Text:
Advantages of the bridging approach:

  • Minimal change to your existing workflow if you are comfortable with spreadsheets
  • You remain in control of your own data in a format you understand
  • Often cheaper than full accounting software

Disadvantages:

  • More manual steps than using integrated software — you must remember to run the bridging submission
  • Spreadsheet formatting errors can cause submission failures — your template must match exactly what the bridging software expects
  • No bank feed integration in most bridging solutions — you still enter every transaction manually
  • No automatic tax calculations or estimates of your liability
  • If HMRC changes its requirements, you may need to update your spreadsheet template

For landlords with a small portfolio and a well-organised spreadsheet they have used for years, bridging software is a reasonable MTD solution. For anyone managing three or more properties, the time saving of purpose-built software generally outweighs the cost.

Making Tax Digital record keeping for landlords with multiple properties

HMRC treats all UK residential property income as a single business — you submit one set of quarterly updates covering all properties combined. However, you should maintain property-level records internally to track income and expenses correctly.

The single UK property business concept means that for MTD submission purposes, you aggregate your income and expenses across all properties. You do not submit separate returns for each property. However, behind the scenes, you need property-level records to:

  • Allocate expenses correctly to the right property (essential for accuracy)
  • Understand which properties are profitable and which are not
  • Produce accurate accounts if you sell a property (capital gains calculations require property-level records)
  • Respond to any HMRC enquiry that focuses on a specific property

Most MTD-compatible software provides property-level tracking as standard. You enter each transaction against a specific property, and the software automatically aggregates the totals for submission. This is by far the easiest approach — the aggregation happens automatically without you needing to do manual calculations.

What you have to do: Reproduce the text on Making Tax Digital for landlords in full, word for word. The material that comes next has no connection to the text on Making Tax Digital for landlords.

Recorded data:
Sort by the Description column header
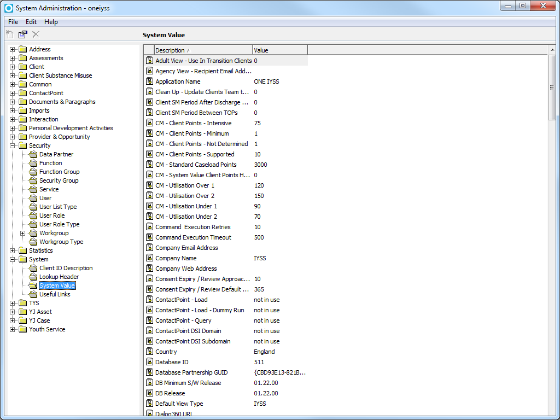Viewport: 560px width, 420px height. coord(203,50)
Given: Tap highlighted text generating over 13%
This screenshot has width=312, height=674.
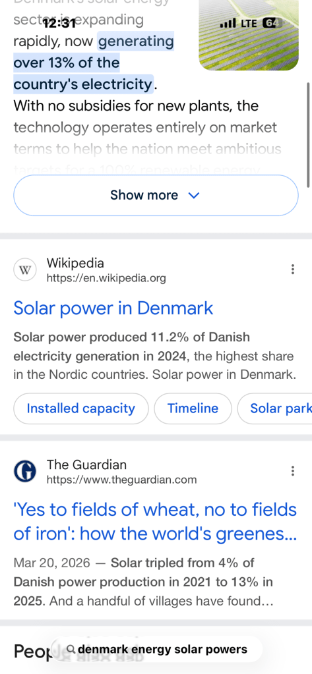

---

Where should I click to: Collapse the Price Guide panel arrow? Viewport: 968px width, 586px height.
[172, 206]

---

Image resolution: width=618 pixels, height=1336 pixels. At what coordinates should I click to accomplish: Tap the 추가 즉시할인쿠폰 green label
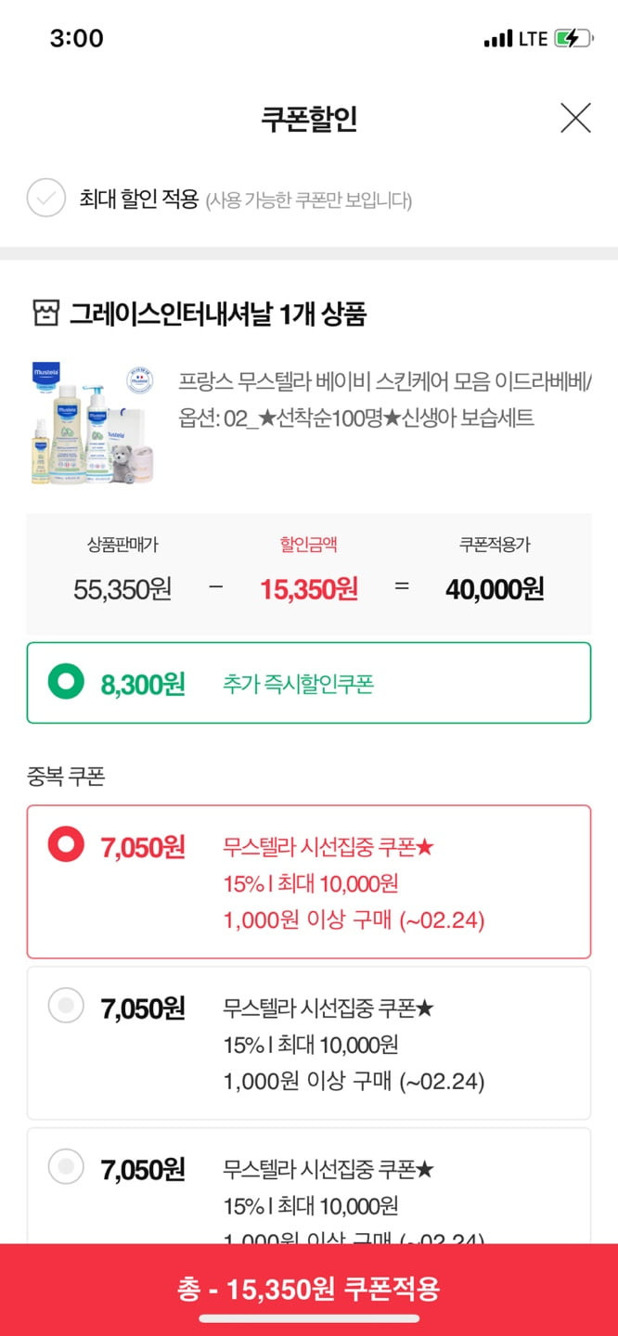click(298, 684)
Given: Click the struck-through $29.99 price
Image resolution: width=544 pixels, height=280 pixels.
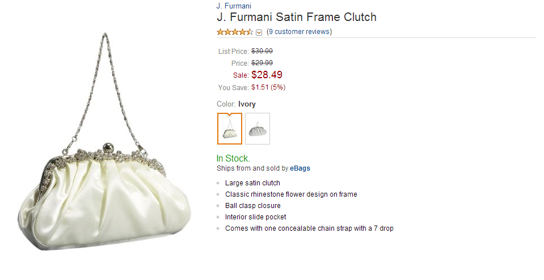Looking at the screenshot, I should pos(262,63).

Solved problem:
Advantages of the bridging approach:

  • Minimal change to your existing workflow if you are comfortable with spreadsheets
  • You remain in control of your own data in a format you understand
  • Often cheaper than full accounting software

Disadvantages:

  • More manual steps than using integrated software — you must remember to run the bridging submission
  • Spreadsheet formatting errors can cause submission failures — your template must match exactly what the bridging software expects
  • No bank feed integration in most bridging solutions — you still enter every transaction manually
  • No automatic tax calculations or estimates of your liability
  • If HMRC changes its requirements, you may need to update your spreadsheet template

For landlords with a small portfolio and a well-organised spreadsheet they have used for years, bridging software is a reasonable MTD solution. For anyone managing three or more properties, the time saving of purpose-built software generally outweighs the cost.

Making Tax Digital record keeping for landlords with multiple properties

HMRC treats all UK residential property income as a single business — you submit one set of quarterly updates covering all properties combined. However, you should maintain property-level records internally to track income and expenses correctly.

The single UK property business concept means that for MTD submission purposes, you aggregate your income and expenses across all properties. You do not submit separate returns for each property. However, behind the scenes, you need property-level records to:

  • Allocate expenses correctly to the right property (essential for accuracy)
  • Understand which properties are profitable and which are not
  • Produce accurate accounts if you sell a property (capital gains calculations require property-level records)
  • Respond to any HMRC enquiry that focuses on a specific property

Most MTD-compatible software provides property-level tracking as standard. You enter each transaction against a specific property, and the software automatically aggregates the totals for submission. This is by far the easiest approach — the aggregation happens automatically without you needing to do manual calculations.